August 30, 2010 — 4:47 am
Jeff says:
I agree with your post, hard to tell sometimes where the lead/client came from. I am a big believer in the 80/20 rule and that is that 80% of your sales come from 20% of your friends, past clients and referrals. If you believe in that then Gofaceit might be a marketing tool for your personal Facebook page. It allows you to market your products, goods and services to your friends on Facebook. In additions for those individuals whose sales are dependent on their customers obtaining financing it comes with a totally brand able state of the art credit management platform where you can invite past, present or future clients into a state of the art credit management platform.
August 30, 2010 — 6:08 am
Chris Johnson says:
Jeff- the one to many people are whom I focus on.
August 30, 2010 — 7:01 am
Brian Brady says:
Six figure income agents use LinkedIn and Facebook for prospecting. Their pages are mostly business and they look, look, look for opportunities to call in their online network.
When I went back into production, in 2005, I used this strategy on LinkedIn and it built a large, engaged database.
August 30, 2010 — 8:47 am
Jeff Brown says:
Chris — You plow the fields, plant seeds, maintain the fields, and harvest — all at the right time. That’s the lesson between the lines of almost all your posts. If readers will just look at how you’re always tweakin’ things to become more efficient at those tasks, and applied that and your timing to their prospecting, they’d be living a new life pretty quickly.
August 30, 2010 — 8:48 am
Genuine Chris Johnson says:
Yeah, it works pretty well. Opportunities to help others/connect others/let others meet. When you sell and exist as a conduit, when you wanna help other people, you’ll be earning a darn nice living.

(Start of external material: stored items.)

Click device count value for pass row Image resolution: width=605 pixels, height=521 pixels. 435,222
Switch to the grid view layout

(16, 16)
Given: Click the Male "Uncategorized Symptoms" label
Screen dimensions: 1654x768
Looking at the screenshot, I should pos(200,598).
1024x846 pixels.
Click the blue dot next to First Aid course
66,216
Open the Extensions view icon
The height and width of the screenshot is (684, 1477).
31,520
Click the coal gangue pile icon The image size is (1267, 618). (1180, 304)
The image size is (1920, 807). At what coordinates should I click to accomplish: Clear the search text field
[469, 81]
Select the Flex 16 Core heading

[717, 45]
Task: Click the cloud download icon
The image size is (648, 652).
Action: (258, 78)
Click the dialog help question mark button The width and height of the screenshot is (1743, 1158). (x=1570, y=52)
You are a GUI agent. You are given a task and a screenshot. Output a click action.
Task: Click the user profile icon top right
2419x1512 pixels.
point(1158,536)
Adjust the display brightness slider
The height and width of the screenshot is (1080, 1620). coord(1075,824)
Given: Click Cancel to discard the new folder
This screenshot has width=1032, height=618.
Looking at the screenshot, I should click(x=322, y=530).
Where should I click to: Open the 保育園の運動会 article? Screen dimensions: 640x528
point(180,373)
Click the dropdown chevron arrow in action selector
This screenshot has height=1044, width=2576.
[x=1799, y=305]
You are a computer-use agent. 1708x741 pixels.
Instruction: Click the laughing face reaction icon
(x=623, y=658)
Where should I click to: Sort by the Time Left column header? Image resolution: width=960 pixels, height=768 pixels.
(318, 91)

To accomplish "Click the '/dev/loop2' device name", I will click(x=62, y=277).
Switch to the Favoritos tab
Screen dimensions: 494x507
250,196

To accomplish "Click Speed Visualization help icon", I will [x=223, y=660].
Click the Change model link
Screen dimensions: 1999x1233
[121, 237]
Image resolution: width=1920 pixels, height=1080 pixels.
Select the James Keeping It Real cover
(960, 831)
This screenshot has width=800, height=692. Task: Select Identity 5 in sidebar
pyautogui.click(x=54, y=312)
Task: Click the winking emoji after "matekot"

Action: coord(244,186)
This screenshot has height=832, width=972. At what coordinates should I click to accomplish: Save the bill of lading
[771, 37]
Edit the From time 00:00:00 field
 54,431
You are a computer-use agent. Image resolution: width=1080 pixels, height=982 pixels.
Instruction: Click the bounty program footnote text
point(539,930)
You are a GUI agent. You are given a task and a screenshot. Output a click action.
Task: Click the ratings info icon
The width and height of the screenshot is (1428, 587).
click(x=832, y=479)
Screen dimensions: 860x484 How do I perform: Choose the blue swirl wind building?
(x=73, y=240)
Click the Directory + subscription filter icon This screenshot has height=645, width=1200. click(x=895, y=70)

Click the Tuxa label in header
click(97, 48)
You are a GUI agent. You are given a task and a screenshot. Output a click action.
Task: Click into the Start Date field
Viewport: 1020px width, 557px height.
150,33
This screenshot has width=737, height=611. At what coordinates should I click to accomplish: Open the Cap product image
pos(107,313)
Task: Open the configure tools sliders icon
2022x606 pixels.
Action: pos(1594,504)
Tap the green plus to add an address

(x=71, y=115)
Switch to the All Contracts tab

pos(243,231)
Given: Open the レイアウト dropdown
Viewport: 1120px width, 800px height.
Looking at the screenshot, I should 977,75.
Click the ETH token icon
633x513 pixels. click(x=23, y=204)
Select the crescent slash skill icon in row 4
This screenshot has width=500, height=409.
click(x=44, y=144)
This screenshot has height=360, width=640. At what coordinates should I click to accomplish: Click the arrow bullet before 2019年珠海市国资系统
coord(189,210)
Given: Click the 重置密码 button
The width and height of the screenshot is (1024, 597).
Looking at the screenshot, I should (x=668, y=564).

August 30, 2010 — 10:50 am
Julie K. says:
Very inspiring! And I thought I was being effective. But I guess there’s always space for learning new things and learning to think in different ways.
August 30, 2010 — 2:29 pm
Alex Cortez says:
Interesting post. I haven’t heard of anybody tackling their SM database in such a methodological way.
August 30, 2010 — 5:19 pm
Dawn Sadler says:
Great post. I love the methodology of this – it’s very strong. Thanks for sharing it!